- Your objective: Copy out the full listing that comes next, exactly.

- Data listing:
☆ ☆ ☆

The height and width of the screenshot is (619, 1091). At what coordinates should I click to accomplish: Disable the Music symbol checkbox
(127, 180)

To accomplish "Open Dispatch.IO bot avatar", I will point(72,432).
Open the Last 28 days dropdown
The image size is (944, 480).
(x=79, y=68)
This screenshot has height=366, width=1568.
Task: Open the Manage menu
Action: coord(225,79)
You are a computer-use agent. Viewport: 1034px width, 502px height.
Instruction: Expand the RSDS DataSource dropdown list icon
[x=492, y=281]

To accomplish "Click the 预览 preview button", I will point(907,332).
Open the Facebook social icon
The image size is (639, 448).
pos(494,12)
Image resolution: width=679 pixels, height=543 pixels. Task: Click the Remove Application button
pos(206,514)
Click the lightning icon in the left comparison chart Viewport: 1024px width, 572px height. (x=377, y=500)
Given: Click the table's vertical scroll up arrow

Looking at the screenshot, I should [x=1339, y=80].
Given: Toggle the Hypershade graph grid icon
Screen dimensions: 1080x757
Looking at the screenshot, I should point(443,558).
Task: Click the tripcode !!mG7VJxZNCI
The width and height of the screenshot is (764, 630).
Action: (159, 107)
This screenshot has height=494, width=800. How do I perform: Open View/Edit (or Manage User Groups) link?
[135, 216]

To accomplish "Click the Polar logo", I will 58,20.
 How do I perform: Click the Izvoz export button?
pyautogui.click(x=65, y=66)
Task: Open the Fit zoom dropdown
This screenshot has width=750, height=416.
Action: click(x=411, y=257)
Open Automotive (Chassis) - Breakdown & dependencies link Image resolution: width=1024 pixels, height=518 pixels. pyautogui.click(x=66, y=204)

☆ ☆ ☆

- Your solution:
The height and width of the screenshot is (619, 1091). At what coordinates should I click to accomplish: Disable the Music symbol checkbox
(127, 180)

To accomplish "Open Dispatch.IO bot avatar", I will point(72,432).
Open the Last 28 days dropdown
The image size is (944, 480).
(x=79, y=68)
This screenshot has height=366, width=1568.
Task: Open the Manage menu
Action: coord(225,79)
You are a computer-use agent. Viewport: 1034px width, 502px height.
Instruction: Expand the RSDS DataSource dropdown list icon
[x=492, y=281]

To accomplish "Click the 预览 preview button", I will point(907,332).
Open the Facebook social icon
The image size is (639, 448).
pos(494,12)
Image resolution: width=679 pixels, height=543 pixels. Task: Click the Remove Application button
pos(206,514)
Click the lightning icon in the left comparison chart Viewport: 1024px width, 572px height. (x=377, y=500)
Given: Click the table's vertical scroll up arrow

Looking at the screenshot, I should [x=1339, y=80].
Given: Toggle the Hypershade graph grid icon
Screen dimensions: 1080x757
Looking at the screenshot, I should point(443,558).
Task: Click the tripcode !!mG7VJxZNCI
The width and height of the screenshot is (764, 630).
Action: (159, 107)
This screenshot has height=494, width=800. How do I perform: Open View/Edit (or Manage User Groups) link?
[135, 216]

To accomplish "Click the Polar logo", I will 58,20.
 How do I perform: Click the Izvoz export button?
pyautogui.click(x=65, y=66)
Task: Open the Fit zoom dropdown
This screenshot has width=750, height=416.
Action: click(x=411, y=257)
Open Automotive (Chassis) - Breakdown & dependencies link Image resolution: width=1024 pixels, height=518 pixels. pyautogui.click(x=66, y=204)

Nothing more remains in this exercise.